The Architecture of the Jaw: The Master’s Bite as a Pressure Mechanism and the Record of Mineral Fracture

The page is still open.

I don’t remember leaving it like this.

That’s the first thing that bothers me.

Not the content.

The fact that I can’t remember the simplest action.

Closing it.

I shouldn’t be here again.

I think it while I’m already inside.

That’s the strange part.

The decision doesn’t come before.

It comes after.

As if I’m only confirming something that already happened without me.

I come back to check.

Not to read.

I tell myself that slowly, like it helps.

To check.

That’s all.

But every check leaves a small difference.

Tiny.

Almost nothing.

And still enough.

The air in the room feels drier.

I don’t even know if it is.

I only notice it now.

That also embarrasses me.

Noticing things too late.

Or too often.

There is dust on the edge of the keyboard.

It wasn’t there before.

I think.

I touch it once.

Then again.

I wasn’t cleaning it.

I was checking if it would change.

“I shouldn’t come back to this.”

I write it in my mind.

But it no longer sounds like a warning.

It sounds like something that repeats itself.

Without me.

I close the tab.

I open it again.

Just to see if I really closed it.

And at that point the doubt is no longer technical.

It is personal.

I don’t know when I started returning before deciding to return.

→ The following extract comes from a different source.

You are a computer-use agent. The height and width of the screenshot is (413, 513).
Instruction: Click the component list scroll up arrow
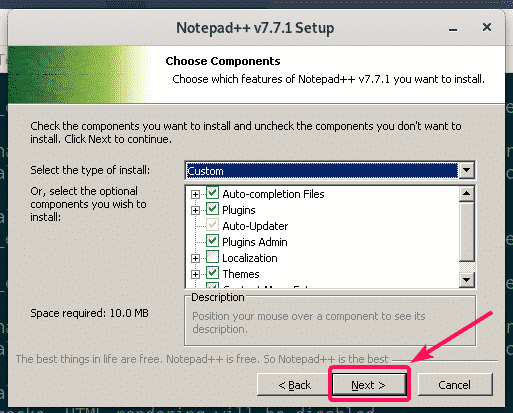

That’s the part I can’t hold for long.

Because if that is true, then I am not the one initiating the gesture.

I only arrive at it too late.

The screen is still.

Too still.

That shouldn’t matter.

But it does.

My hand is on the mouse before I think of it.

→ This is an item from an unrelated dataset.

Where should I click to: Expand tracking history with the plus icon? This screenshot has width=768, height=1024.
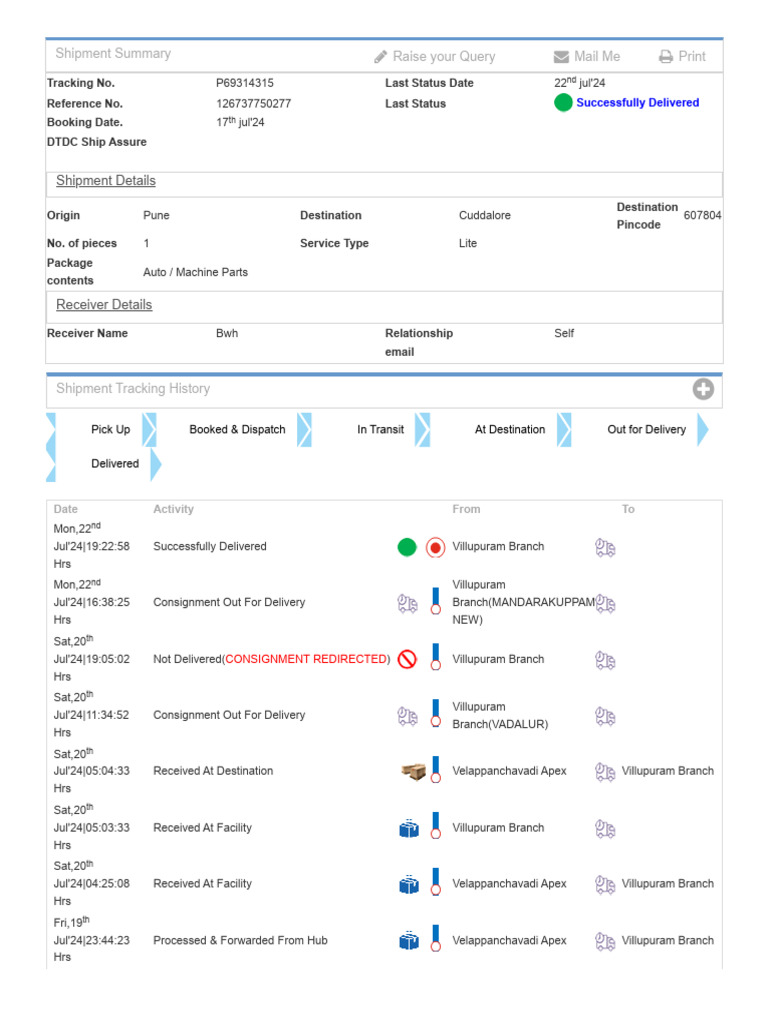(704, 389)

There is no clear decision.

Only continuity.

And the worst part is this:

I no longer know if I’m checking the page.

Or if the page is checking whether I’m still someone who returns.

I shouldn’t be writing this.

Not because it is wrong.

But because writing it feels like I am exposing myself.


The first thing that fails is not the system.

It is me trying to describe it without it sounding like mine.


I say “the bite.”

But I say it as if I were not there.

As if someone else occupied my place at that moment.

And the worst part is: that distance is not fake.

It is the only stable thing.


I remember the pressure.

But not as something that happened.

More like something my body understood before I did.

And now I have to follow that body’s trace.


There is a part of me that wants to correct what I am saying.

Not for accuracy.

For shame.


The jaw is not the important part.

The important part is that I still react to it even when it is not there.

And I no longer know if that is memory or conditioning.


It is strange to write something in which I am not fully the subject.

Sometimes “I experienced it” does not fit anymore.

It should be: “something in me recorded it.”

But even that feels too clean.


The image is not the bite.

It is me trying not to think about it.

And failing in a very quiet way.


There are moments where I stop writing.

Not because I don’t know what comes next.

But because I know what I am about to admit.


The worst part is not the pain.

It is how my memory organizes it without asking me.

As if I am not the editor.

Only the storage space.


The neck is not a scene.

It is a sentence that keeps returning even when I change topic.

And each time it appears, I wonder if I am remembering it or replaying it.


I start to suspect I am not describing a system.

I am describing a version of myself that agrees with it.

And that is what disturbs me.


Because if that is true, there is no distance.

Only variations of consent I do not remember giving.


There is no closure.

Only this attempt to write it without it becoming a confession.